Let $S$ be a metric space, $ f: S \to \Bbb R$ continuous. Define $Z(f) = \{p \in S : f(p) = 0 \}$. Prove $Z(f)$ is closed. Let $S$ be a metric space, $ f: S \to \Bbb R$ continuous. Define $Z(f) = \{p \in S : f(p) = 0 \}$. Prove $Z(f)$ is closed.
I've come up with a proof... I just would like to know if it is logical enough or it needs to be improved upon somehow. It seems very long for a simple idea.
Below is my proof: 
Must show $\Bbb R \setminus Z(f)$ is open.
$\quad \Bbb R \setminus Z(f)= \{x: f(x) \ne 0\} = \{x: f(x) > 0\} \cup \{x: f(x) <0\}$
It's enough to show $\{x: f(x) > 0\}$ is open if $f$ is continuous, because $\{x: f(x) < 0\} = \{x: -f(x) > 0\}$, and $-f$ is continuous if $f$ is continuous. 
So, let $x \in \Bbb R$ be such that $f(x) > 0$. There exists $\epsilon > 0$ such that $f(x) > \epsilon$.

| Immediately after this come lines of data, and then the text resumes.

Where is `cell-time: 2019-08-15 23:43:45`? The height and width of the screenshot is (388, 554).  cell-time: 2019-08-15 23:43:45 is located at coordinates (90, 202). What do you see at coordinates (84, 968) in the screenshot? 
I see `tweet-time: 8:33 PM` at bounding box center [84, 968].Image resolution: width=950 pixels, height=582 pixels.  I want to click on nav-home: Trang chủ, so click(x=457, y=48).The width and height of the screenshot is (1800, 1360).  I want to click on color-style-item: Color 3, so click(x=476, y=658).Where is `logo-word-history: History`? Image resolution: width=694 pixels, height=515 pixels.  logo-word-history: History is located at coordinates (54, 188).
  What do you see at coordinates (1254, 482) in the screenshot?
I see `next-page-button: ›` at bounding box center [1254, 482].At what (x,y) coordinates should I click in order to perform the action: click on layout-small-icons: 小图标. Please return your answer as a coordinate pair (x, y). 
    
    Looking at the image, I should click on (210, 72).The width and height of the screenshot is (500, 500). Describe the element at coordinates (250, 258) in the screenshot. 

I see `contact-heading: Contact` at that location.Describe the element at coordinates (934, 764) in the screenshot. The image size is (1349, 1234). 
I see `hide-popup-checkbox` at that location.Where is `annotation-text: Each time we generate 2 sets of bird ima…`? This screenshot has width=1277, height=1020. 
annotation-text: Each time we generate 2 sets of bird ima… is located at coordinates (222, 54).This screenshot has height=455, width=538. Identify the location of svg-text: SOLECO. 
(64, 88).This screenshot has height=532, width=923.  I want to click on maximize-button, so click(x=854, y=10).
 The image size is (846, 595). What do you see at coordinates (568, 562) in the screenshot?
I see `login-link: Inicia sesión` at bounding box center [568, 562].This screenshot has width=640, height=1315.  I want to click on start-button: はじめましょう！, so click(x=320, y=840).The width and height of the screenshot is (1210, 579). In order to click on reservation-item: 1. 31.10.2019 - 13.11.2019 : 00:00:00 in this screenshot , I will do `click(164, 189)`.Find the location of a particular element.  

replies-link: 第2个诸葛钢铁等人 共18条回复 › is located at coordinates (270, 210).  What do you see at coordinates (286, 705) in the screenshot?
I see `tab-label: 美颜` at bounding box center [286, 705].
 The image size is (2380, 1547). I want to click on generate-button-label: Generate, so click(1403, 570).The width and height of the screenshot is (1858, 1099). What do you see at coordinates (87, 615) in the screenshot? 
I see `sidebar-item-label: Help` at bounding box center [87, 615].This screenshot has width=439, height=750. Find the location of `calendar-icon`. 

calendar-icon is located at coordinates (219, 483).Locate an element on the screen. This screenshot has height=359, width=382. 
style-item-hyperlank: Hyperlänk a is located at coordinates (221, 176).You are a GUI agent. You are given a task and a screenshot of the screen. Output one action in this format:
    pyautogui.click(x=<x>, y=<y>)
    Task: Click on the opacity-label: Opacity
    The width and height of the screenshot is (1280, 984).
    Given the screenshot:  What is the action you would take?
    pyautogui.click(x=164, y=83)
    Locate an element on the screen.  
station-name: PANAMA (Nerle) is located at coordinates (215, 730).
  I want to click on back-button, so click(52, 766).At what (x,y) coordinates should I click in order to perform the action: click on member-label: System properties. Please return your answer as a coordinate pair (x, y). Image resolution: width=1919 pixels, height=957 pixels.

Say $\epsilon = \frac{f(x)}{2}$, since $f$ is continuous, there exists $\delta >0$ such that
$\quad |f(x) - f(y)| < \epsilon = \frac{f(x)}{2}$ if $|x-y| < \delta$
then,
$\quad-\frac{f(x)}{2} < f(y) - f(x) < \frac{f(x)}{4}$
so,
$\quad f(y) > f(x) - \frac{f(x)}{2} = \frac{f(x)}{2} > 0$
since $y$ with $|y - x| < \delta$ is arbitrary, $(x - \delta, x + \delta) \subset \{x : f(x) > 0 \}$
Therefore $Z(f)$ is closed.
 A: Another way is to use sequential characterization, so let $(p_{n})\subseteq Z(f)$ be such that $p_{n}\rightarrow p$ in $S$, then continuity of $f$ gives $f(p_{n})\rightarrow f(p)$. But $f(p_{n})=0$, so $f(p)=0$, this shows that $p\in Z(f)$, we are done.
A: One alternate definition of continuous is that $f$ is continuous if the preimage of any open set is open. If we can use that, then the result of immediate since $(-\infty,0)\cup(0,\infty)$ is open.
Starting with the $\epsilon-\delta$ version of continuity, you can fairly easily prove the first definition. Let $U$ be an open set, and take $y\in U$. We want to show that $f^{-1}(U)$ contains a neighborhood of $x$ for any $x\in f^{-1}(y)$. Well, since $y\in U$ and $U$ is open, there is an $\epsilon$-ball around $y$ in $U$. By continuity, there exists $\delta>0$ such that the $\delta$-ball around $x$ maps into the $\epsilon$-ball around $y$.
A: There's nothing wrong with your proof, except that you have to take the complement of $Z(f)$ in $S$, not in $\mathbb{R}$. Nevertheless, I would've argumented something similar to Elliot's answer but more straightforward: another equivalent definition of continuous map is that the preimage of a closed set is closed. In this case, $Z(f)=f^{-1}(\{0\})$. Since $\{0\}$ is closed, you're done.